**Work task:**
Across the records that follow, give the number of lines containing the word "label" and nothing else.

::: Materials provided

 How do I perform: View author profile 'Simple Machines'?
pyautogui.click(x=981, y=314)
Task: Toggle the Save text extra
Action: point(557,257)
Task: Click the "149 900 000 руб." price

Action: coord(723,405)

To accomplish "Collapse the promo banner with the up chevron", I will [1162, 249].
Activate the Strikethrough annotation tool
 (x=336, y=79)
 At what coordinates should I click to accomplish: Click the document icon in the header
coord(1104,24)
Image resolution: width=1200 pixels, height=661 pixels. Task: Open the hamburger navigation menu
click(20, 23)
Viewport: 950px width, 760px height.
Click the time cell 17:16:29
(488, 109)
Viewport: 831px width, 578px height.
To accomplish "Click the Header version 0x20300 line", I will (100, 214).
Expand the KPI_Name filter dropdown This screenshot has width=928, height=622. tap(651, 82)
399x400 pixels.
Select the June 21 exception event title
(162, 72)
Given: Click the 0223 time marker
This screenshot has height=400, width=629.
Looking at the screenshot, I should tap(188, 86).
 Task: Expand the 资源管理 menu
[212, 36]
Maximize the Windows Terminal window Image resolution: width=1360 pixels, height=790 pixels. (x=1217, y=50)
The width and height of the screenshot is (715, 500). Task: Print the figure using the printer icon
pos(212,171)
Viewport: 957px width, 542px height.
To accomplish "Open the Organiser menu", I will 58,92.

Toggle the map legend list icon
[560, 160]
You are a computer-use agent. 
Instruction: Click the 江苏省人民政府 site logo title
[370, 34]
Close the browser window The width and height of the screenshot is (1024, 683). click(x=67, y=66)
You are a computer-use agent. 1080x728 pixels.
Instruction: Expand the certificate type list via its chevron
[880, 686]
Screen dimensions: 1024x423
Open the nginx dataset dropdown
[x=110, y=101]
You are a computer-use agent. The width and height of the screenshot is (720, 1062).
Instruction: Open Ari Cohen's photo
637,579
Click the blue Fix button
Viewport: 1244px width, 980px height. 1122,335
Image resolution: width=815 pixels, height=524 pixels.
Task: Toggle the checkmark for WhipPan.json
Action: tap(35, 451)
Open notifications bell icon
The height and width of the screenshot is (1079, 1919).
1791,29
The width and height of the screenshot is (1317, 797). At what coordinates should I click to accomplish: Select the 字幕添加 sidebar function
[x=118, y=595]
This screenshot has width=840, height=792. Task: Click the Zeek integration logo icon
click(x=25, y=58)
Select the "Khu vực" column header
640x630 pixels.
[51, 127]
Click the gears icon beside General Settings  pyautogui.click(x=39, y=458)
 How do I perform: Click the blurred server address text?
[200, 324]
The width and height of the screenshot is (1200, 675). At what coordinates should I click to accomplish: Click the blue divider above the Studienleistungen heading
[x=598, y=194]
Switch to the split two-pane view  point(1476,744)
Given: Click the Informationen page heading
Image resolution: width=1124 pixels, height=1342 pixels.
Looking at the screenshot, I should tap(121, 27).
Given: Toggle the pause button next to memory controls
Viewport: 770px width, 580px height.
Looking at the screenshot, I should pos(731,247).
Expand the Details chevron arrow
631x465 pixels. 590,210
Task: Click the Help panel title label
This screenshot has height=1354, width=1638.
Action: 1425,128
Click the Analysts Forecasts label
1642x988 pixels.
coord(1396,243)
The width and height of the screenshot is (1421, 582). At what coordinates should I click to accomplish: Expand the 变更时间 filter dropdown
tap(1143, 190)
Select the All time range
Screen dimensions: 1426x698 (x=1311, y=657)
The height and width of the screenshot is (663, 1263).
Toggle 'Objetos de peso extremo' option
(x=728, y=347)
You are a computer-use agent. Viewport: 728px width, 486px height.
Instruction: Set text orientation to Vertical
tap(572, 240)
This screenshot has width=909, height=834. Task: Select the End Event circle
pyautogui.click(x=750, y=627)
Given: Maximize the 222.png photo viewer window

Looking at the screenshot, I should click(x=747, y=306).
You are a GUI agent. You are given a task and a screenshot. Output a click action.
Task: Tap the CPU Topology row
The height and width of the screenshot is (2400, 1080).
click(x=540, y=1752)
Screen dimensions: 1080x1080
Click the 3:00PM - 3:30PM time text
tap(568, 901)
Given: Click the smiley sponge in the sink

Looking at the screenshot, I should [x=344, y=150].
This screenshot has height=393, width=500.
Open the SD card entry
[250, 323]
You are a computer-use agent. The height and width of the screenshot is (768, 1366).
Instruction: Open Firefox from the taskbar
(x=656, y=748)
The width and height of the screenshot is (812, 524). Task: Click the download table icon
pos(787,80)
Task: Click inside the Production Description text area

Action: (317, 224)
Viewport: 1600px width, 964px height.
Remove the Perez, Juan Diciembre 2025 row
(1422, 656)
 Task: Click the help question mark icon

::::::

**Your response:**
2